[Start of section]

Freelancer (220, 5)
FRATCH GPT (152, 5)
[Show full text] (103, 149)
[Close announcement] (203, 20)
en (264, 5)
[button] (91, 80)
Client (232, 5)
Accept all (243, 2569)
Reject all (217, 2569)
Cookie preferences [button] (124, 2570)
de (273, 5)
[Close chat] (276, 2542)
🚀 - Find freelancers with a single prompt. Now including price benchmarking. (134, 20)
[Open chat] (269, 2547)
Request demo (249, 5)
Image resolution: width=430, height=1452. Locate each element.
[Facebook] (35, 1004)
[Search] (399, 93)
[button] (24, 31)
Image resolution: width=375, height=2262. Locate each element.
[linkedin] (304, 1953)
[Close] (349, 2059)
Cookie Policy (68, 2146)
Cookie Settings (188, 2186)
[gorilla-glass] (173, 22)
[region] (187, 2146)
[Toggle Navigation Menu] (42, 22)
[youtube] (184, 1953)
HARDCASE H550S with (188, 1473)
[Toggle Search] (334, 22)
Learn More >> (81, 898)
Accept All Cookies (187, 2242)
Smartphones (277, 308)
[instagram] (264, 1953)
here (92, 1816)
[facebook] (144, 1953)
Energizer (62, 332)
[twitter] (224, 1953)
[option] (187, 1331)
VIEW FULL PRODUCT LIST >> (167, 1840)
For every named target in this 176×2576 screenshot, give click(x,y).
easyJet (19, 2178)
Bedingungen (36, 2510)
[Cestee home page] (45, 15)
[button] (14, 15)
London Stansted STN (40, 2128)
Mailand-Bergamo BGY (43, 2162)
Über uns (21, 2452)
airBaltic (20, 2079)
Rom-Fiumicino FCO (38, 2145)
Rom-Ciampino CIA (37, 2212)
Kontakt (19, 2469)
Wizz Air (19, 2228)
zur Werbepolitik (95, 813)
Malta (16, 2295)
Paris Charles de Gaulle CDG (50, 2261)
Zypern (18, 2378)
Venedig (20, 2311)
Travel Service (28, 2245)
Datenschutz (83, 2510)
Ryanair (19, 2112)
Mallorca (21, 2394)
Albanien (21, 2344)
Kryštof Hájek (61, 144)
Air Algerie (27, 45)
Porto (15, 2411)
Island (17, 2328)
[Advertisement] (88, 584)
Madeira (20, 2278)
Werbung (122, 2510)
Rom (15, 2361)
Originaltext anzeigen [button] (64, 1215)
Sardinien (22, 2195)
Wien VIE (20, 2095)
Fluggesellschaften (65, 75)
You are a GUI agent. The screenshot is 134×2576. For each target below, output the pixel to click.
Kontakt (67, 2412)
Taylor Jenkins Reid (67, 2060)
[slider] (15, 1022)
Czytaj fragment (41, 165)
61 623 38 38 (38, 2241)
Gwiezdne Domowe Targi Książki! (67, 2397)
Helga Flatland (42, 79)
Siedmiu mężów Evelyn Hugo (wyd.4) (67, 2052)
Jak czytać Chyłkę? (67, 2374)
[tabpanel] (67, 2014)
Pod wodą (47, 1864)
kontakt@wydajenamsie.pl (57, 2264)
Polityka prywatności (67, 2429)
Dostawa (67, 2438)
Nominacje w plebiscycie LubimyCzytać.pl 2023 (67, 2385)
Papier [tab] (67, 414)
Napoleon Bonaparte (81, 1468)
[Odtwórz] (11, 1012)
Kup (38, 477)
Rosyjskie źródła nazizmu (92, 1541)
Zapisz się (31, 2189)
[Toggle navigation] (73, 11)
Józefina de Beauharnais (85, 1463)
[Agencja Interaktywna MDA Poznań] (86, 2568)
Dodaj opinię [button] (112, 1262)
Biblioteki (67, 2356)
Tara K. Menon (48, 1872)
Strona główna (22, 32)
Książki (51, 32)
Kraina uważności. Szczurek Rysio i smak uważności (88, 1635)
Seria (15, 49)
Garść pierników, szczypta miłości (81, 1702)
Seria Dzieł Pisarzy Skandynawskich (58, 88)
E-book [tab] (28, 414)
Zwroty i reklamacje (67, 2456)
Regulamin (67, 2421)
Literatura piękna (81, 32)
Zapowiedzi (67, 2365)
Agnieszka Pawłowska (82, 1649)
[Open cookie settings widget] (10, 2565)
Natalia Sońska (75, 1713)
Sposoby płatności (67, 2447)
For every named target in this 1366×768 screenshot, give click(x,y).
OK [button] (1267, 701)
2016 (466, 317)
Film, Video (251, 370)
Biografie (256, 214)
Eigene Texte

[End of section]

What you need to do: Your task is to repeat the records exactly. Begin at their first line and stop after the line containing "[Open chat] (269, 2547)".

Output:
Freelancer (220, 5)
FRATCH GPT (152, 5)
[Show full text] (103, 149)
[Close announcement] (203, 20)
en (264, 5)
[button] (91, 80)
Client (232, 5)
Accept all (243, 2569)
Reject all (217, 2569)
Cookie preferences [button] (124, 2570)
de (273, 5)
[Close chat] (276, 2542)
🚀 - Find freelancers with a single prompt. Now including price benchmarking. (134, 20)
[Open chat] (269, 2547)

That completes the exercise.